After doing all sorts of projects working with University of Kansas (tagging program), University of Georgia (Ophryocystis elektroscirrha, aka Oe studies) and Tulane University (native vs. non-native milkweed and Oe studies), I have concluded that it is time to look at the bigger picture. All our projects thus far have promoted interest and awareness. However, now there is a real need to reestablish plots of native green milkweed along western Louisiana to kick-start their spring migration north. We must assume these monarchs migrating through the Peveto Woods area are healthy individuals or they could not have made that journey from Mexico. The idea is to create steppingstone oasis fueling spots from the Gulf of Mexico to Shreveport.
A big thank you goes to folks at ANPP in Arnaudville who produced 150 green milkweed plants for my project. Over the following three weeks, the plants were distributed to folks living in Breaux Bridge, Lafayette, Washington, Ville Platte, and Shreveport who have volunteered to add green milkweed to their garden spaces. Test plots can be seen at the following participating locations: Butte LaRose Welcome Center off I-10 in the Atchafalaya Basin, the Acadiana Park Nature Station in Lafayette, Allen Acres in Pitkin, Lake Chicot Nature Center in Ville Platte, and Wayne Jacobs State Park in Blanchard. Am scheduled to deliver plants to Briarwood Nature Preserve in Saline soon. Each volunteer will check their plants every few days and snap a picture to document any activity.

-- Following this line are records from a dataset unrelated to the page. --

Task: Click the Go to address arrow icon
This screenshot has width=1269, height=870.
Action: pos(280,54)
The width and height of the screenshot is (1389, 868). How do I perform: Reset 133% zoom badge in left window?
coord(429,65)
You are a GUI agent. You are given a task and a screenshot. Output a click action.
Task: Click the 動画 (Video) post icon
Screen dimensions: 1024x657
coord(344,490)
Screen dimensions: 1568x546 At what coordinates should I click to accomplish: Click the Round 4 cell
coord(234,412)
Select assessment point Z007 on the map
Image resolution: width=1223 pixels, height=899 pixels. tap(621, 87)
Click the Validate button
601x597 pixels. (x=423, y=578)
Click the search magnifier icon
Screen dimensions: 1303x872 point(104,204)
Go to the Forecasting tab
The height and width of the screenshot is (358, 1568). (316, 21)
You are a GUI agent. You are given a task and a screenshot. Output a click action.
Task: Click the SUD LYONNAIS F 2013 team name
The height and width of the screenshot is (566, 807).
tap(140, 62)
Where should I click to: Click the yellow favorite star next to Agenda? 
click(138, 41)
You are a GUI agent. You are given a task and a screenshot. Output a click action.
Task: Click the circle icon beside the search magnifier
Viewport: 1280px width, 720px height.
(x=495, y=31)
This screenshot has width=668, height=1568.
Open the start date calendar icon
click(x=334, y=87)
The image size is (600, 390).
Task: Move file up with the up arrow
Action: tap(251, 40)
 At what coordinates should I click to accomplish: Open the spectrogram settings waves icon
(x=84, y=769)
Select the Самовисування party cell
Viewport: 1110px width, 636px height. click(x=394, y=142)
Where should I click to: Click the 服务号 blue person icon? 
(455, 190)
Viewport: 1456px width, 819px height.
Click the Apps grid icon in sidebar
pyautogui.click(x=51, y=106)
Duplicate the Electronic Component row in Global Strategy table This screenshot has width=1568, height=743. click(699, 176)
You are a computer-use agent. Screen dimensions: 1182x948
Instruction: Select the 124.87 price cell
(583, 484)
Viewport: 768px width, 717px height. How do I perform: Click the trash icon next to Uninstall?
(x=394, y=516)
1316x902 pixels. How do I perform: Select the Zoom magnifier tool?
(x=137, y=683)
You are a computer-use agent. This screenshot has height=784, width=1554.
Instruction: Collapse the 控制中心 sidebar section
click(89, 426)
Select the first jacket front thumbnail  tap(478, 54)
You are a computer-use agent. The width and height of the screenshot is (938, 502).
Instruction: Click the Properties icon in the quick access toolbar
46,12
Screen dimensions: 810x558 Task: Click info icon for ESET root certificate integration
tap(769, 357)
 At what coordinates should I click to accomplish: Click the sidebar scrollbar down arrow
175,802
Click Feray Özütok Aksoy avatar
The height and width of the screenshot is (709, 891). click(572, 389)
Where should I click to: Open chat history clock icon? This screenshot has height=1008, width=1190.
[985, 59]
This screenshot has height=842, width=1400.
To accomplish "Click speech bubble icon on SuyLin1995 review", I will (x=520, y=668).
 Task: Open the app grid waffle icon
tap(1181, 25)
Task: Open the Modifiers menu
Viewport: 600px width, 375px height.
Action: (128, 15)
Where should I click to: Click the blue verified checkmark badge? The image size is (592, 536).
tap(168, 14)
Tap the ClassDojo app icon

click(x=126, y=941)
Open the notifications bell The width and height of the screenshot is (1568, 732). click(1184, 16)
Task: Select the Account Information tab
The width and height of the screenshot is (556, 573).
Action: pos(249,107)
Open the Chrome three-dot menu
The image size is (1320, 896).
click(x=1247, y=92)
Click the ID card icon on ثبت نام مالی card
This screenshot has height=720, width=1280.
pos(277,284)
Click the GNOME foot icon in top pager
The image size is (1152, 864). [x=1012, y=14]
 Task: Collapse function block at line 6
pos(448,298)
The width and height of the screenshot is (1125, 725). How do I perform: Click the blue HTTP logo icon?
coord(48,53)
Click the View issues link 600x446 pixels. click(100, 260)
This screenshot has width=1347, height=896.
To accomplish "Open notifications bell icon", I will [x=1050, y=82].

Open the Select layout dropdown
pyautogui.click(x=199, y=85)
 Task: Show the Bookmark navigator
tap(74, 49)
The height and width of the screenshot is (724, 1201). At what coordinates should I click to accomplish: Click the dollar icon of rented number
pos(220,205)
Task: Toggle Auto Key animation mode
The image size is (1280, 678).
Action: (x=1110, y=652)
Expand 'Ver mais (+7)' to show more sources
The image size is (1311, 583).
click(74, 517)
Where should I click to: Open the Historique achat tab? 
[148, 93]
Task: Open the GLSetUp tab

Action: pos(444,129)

This will be an interesting study to help determine 1) will monarchs find it, 2) how long did it take, 3) will monarchs lay eggs on it, 4) will other milkweed bugs use it, and 5) will green milkweed thrive in a garden situation. But most of all we want to know if or how this will affect monarch migration numbers. More participants and locations are needed. For more info, you can contact me @ email@example.com
Thank you, Linda for sharing your knowledge of native plants and "bugs" and spreading the word throughout the Gulf South.